__Task to complete__.
Print nothing but the lines below starting at the line that holds "Task: Open the paint roller theme section" and ending at the line that holds "The height and", including both, each exactly as written.

[[ Provided records open ]]

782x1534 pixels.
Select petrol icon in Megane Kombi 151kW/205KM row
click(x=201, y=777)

[[ Provided records closed ]]
[[ Provided records open ]]

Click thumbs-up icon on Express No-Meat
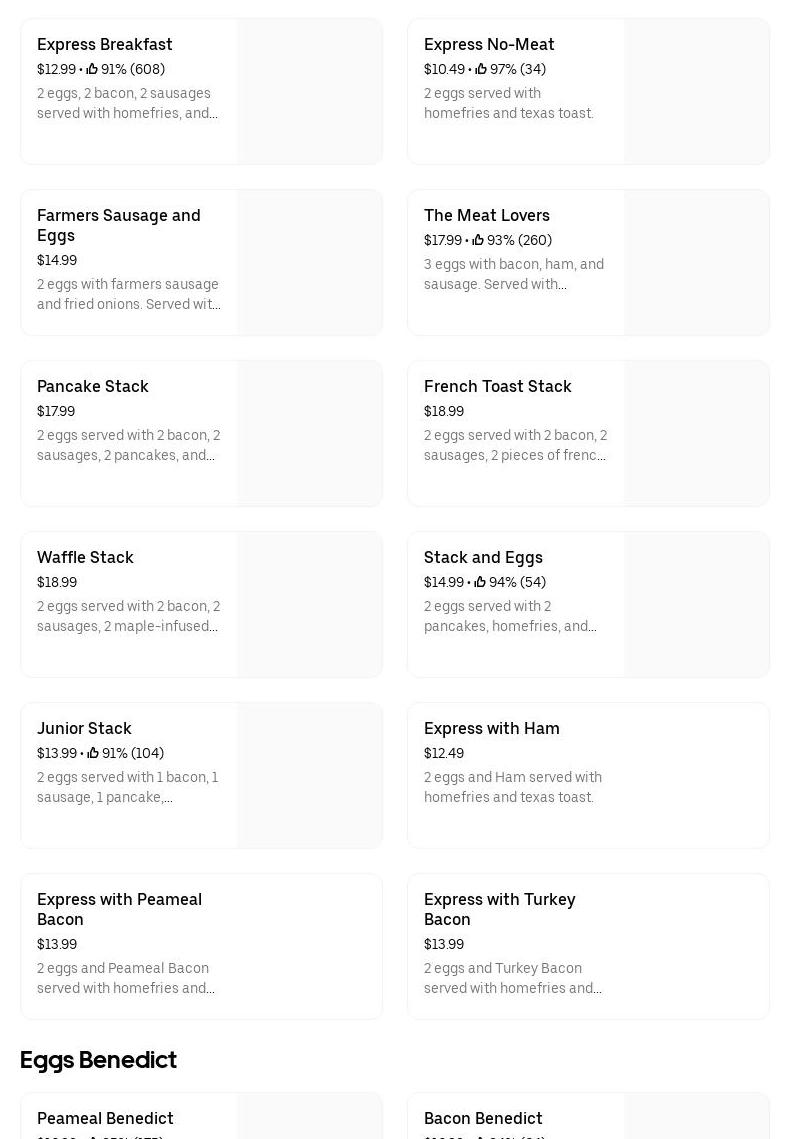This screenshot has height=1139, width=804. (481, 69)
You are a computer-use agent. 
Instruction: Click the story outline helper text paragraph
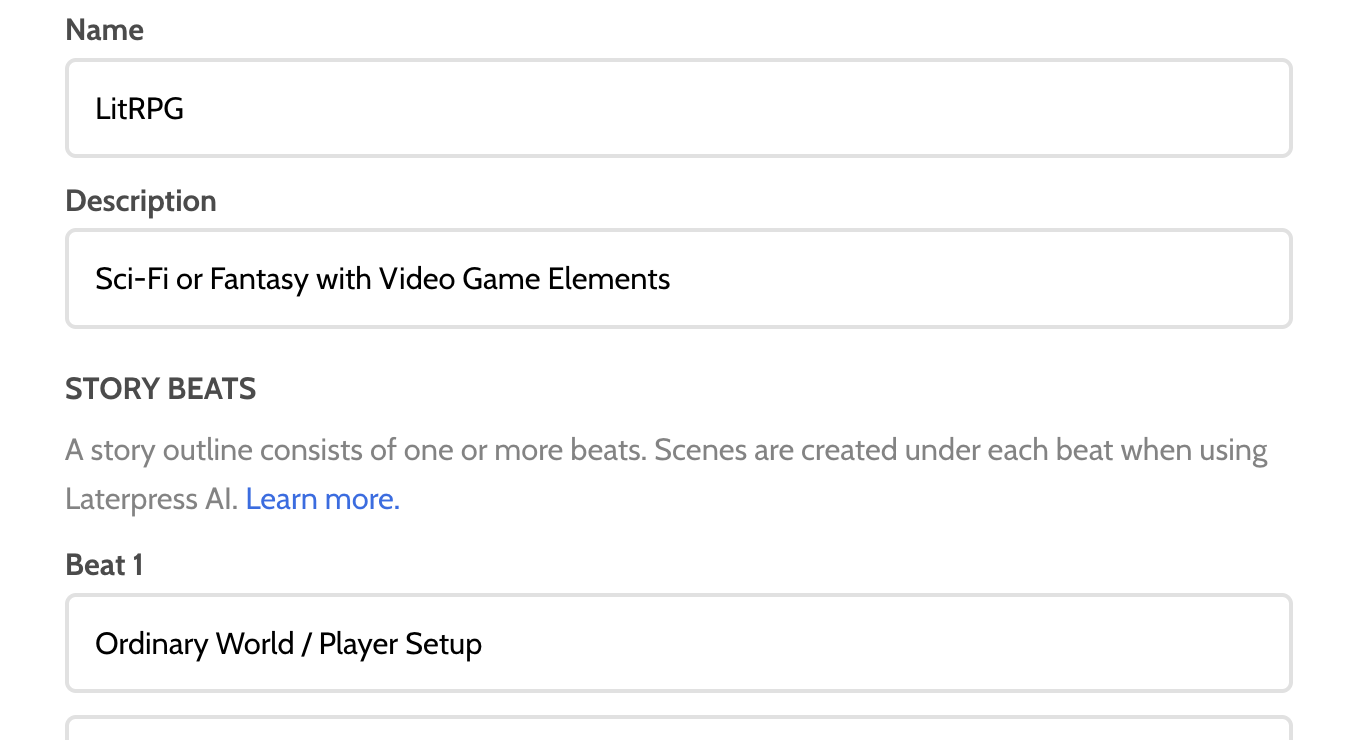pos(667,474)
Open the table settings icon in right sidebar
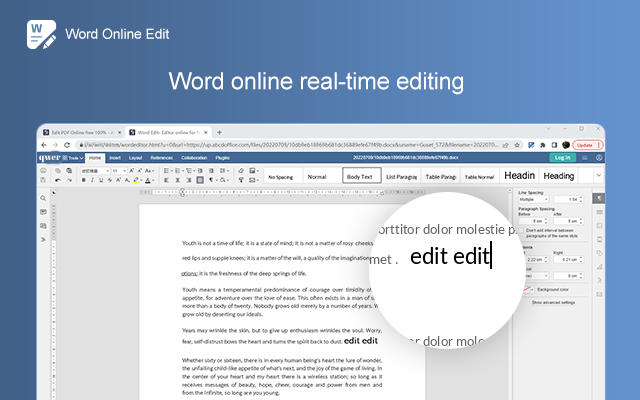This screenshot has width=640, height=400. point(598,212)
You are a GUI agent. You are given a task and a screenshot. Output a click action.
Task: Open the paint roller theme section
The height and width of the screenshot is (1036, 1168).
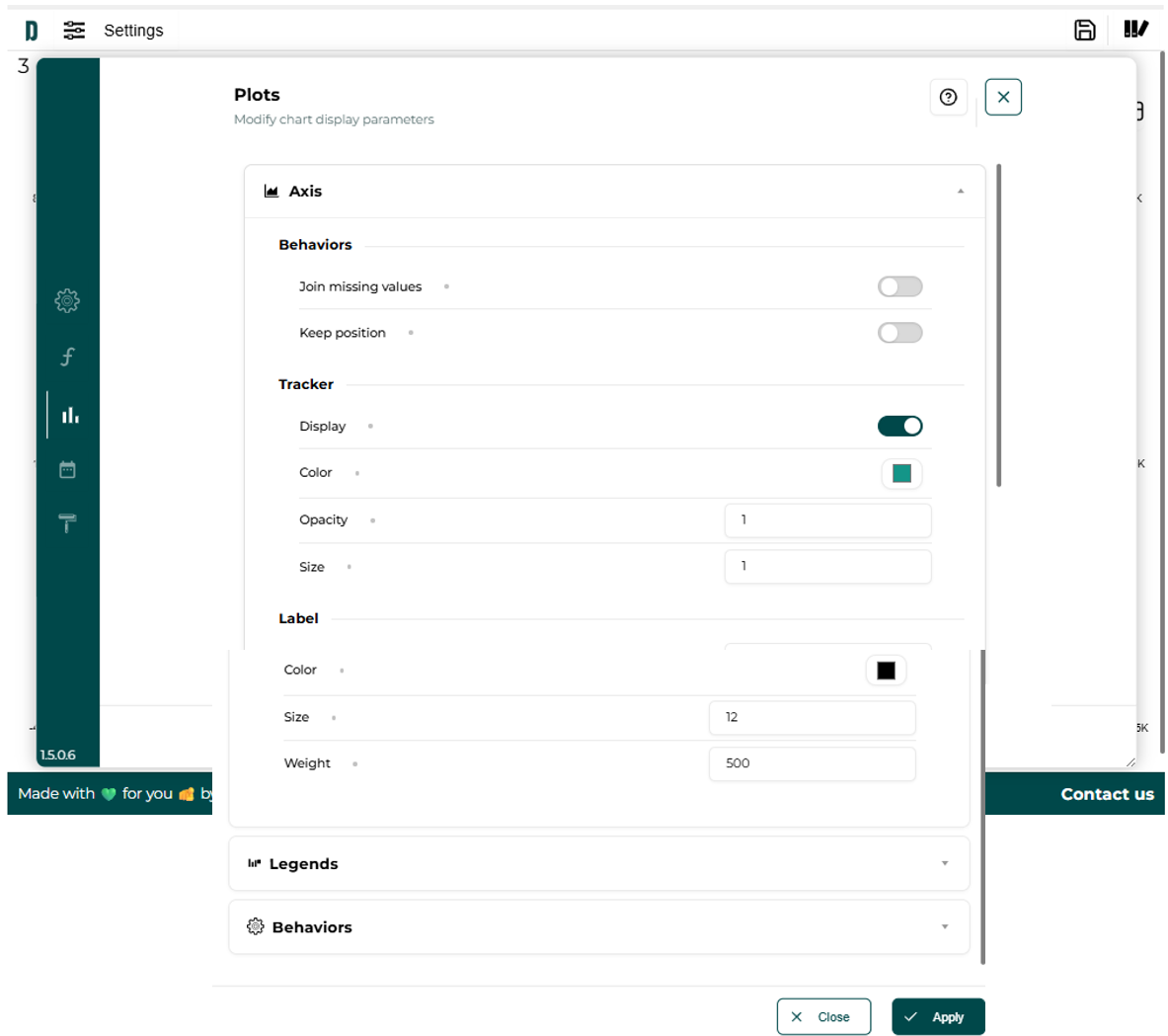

[[ Provided records closed ]]
[[ Provided records open ]]

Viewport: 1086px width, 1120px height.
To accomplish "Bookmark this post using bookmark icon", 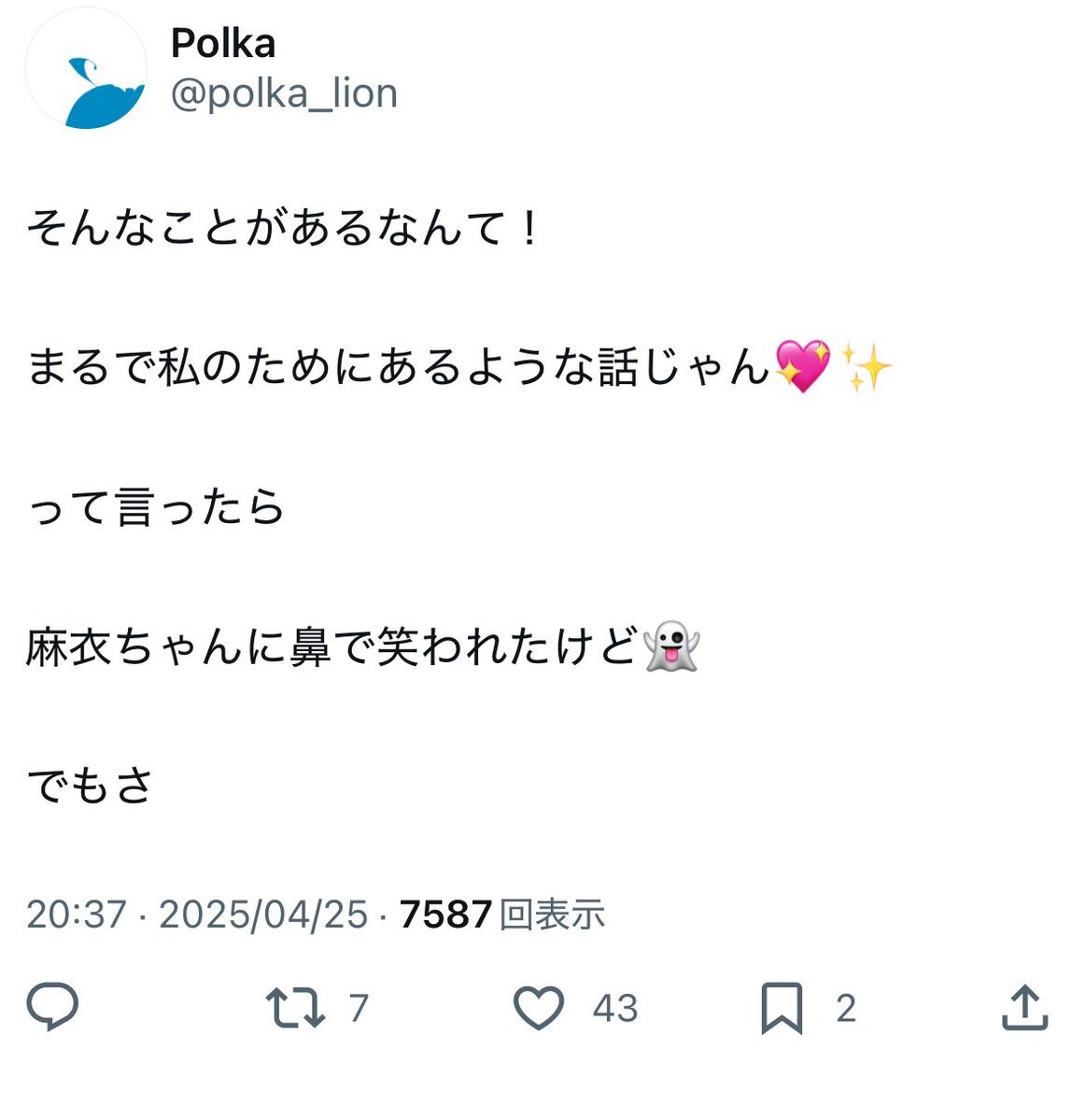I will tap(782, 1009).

[[ Provided records closed ]]

__Task response__.
Task: Open the paint roller theme section
The height and width of the screenshot is (1036, 1168).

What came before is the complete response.